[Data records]
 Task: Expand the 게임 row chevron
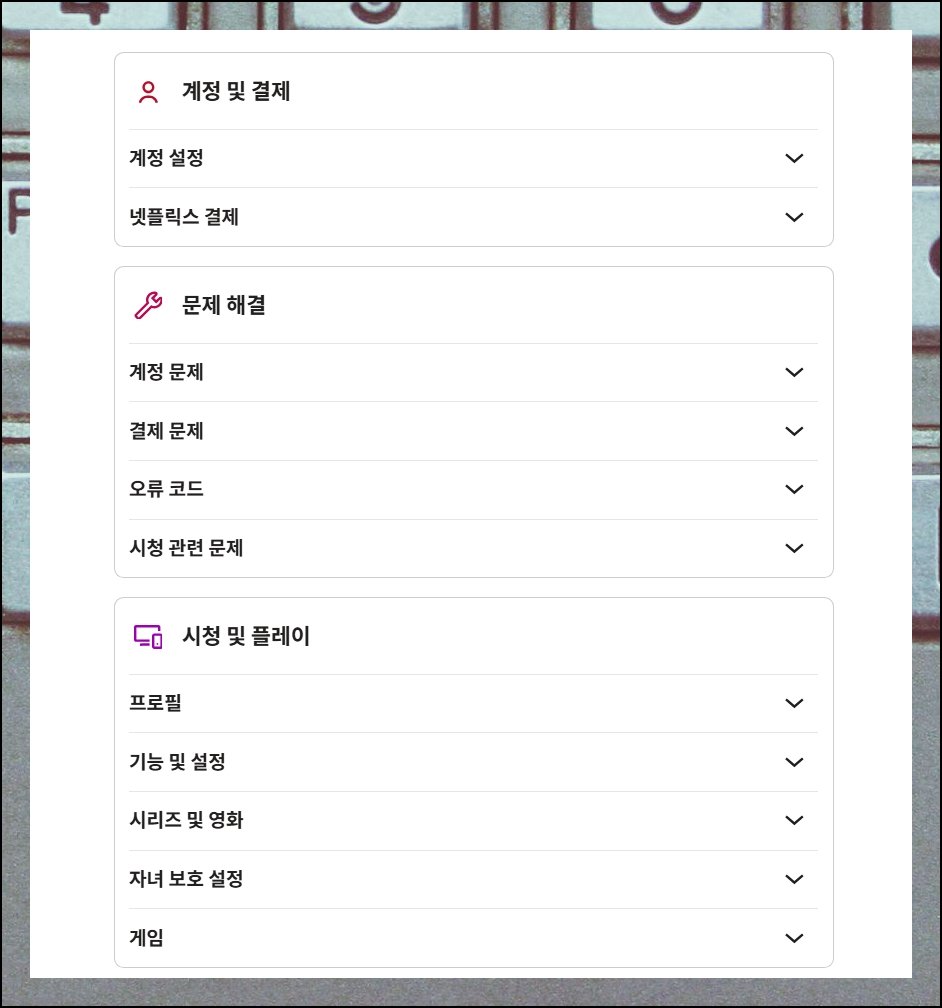coord(794,939)

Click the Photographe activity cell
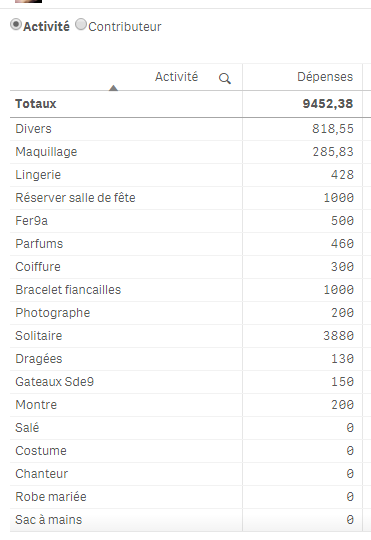click(52, 313)
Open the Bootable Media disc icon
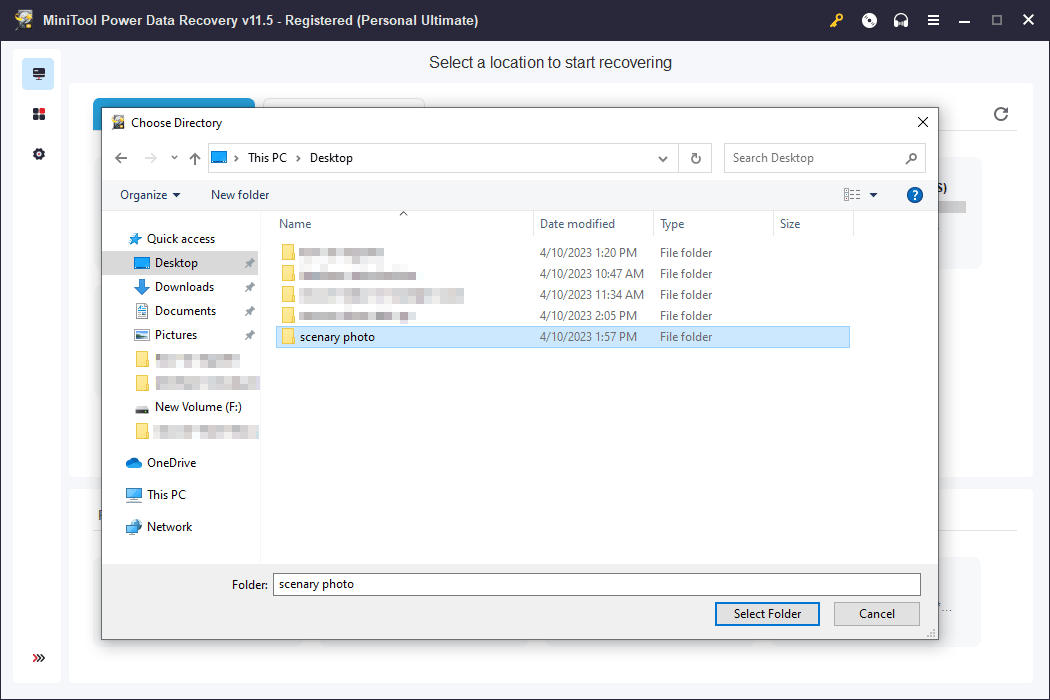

• Problem to work on
Return every entry above exactly as written, minus the pictures.

• Solution below
 Task: Expand the 게임 row chevron
coord(794,939)

Click the Photographe activity cell
click(52, 313)
Open the Bootable Media disc icon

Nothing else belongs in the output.